» Excerpt:
It's odd how that whole topic/thread on those failing Tivo's using pulled external Seagate 4TB drives just died off isn't it? I mean, did they all start working? Would like find out. I know user ParityBit recently reported troubles - but I chalked his up to having an actual bad sector drive. (His was a older 2TB Seagate anyways IIRC)

I'm using a 2.5 Seagate baremetal internal 2TB and it has been working fine. Albeit it has only been a month in use for me, and it's different then the one pulled from those externals others are using. (FEB 2016) release. https://www.amazon.com/gp/product/B01C4W2P18/ref=oh_aui_detailpage_o03_s00?ie=UTF8&psc=1

I have yet to hear a complaint come out about the Toshiba drives in regards to TiVo use - though those Toshiba models are getting up there in tech age. Announced 2014 release I believe. Not that it matters to much, but it's something to be aware of. I think recent ones are 2015 so that would be fine. (Misread an article awhile back / double checked just now - 3TB was actually a 2015 release)

Stored records:
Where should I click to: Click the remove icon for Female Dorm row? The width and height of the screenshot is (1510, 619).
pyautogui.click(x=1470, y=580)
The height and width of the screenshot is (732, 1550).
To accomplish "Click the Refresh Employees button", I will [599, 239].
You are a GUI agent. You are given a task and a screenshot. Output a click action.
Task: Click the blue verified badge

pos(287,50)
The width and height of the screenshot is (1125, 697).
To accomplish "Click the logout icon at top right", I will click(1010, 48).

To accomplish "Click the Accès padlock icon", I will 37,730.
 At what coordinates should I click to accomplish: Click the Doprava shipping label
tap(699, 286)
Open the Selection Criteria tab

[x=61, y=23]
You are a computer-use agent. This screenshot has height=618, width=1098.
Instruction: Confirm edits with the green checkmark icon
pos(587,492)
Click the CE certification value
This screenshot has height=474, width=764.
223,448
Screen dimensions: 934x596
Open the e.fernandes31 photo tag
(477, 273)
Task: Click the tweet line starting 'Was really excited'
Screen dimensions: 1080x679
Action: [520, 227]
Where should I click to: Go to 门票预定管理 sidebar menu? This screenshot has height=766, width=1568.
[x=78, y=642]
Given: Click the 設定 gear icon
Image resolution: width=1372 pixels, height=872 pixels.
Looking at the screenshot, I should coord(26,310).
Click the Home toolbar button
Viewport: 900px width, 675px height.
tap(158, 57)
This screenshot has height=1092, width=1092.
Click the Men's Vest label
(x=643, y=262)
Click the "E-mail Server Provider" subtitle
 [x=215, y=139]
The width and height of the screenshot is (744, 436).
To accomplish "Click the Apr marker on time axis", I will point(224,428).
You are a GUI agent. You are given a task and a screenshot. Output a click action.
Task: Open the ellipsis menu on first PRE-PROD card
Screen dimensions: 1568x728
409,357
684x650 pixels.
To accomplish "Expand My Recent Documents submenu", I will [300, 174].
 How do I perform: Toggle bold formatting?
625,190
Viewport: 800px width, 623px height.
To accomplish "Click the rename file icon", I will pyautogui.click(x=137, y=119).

» Tasks:
• A. Say whether each statement agrees with the forum post about TiVo hard drives, answering yes or no and quoting the deciding words of the post: (i) The writer's 2TB Seagate drive has been in use for about a month. (ii) The writer put ParityBit's troubles down to a drive with a bad sector. (iii) After checking again, the writer found that the 3TB Toshiba was a 2014 release.
• B. Carry on the forum post about TiVo hard drives from the point where it stops.

» Outputs for the tasks:
• A.
(i) Yes: "Albeit it has only been a month in use for me"
(ii) Yes: "I chalked his up to having an actual bad sector drive"
(iii) No: "3TB was actually a 2015 release"

• B.
Also worth a note - is a NAS forum where a bunch of users chucked external Toshiba 3TB 2.5 drives (inside was the same drive we are talking about) were having luck with them a while back. However in doing my research I did encounter a small handful of complaints about those Toshibas in "general" PC / NAS usage. Nothing TiVo related.

It's a rare baremetal drive though - being premium priced at the time. (First 2.5 3TB drive and one of the few 2.5 3TB in general) And thus still rarish to this day. So long term reliability info is sparse - for me anyways.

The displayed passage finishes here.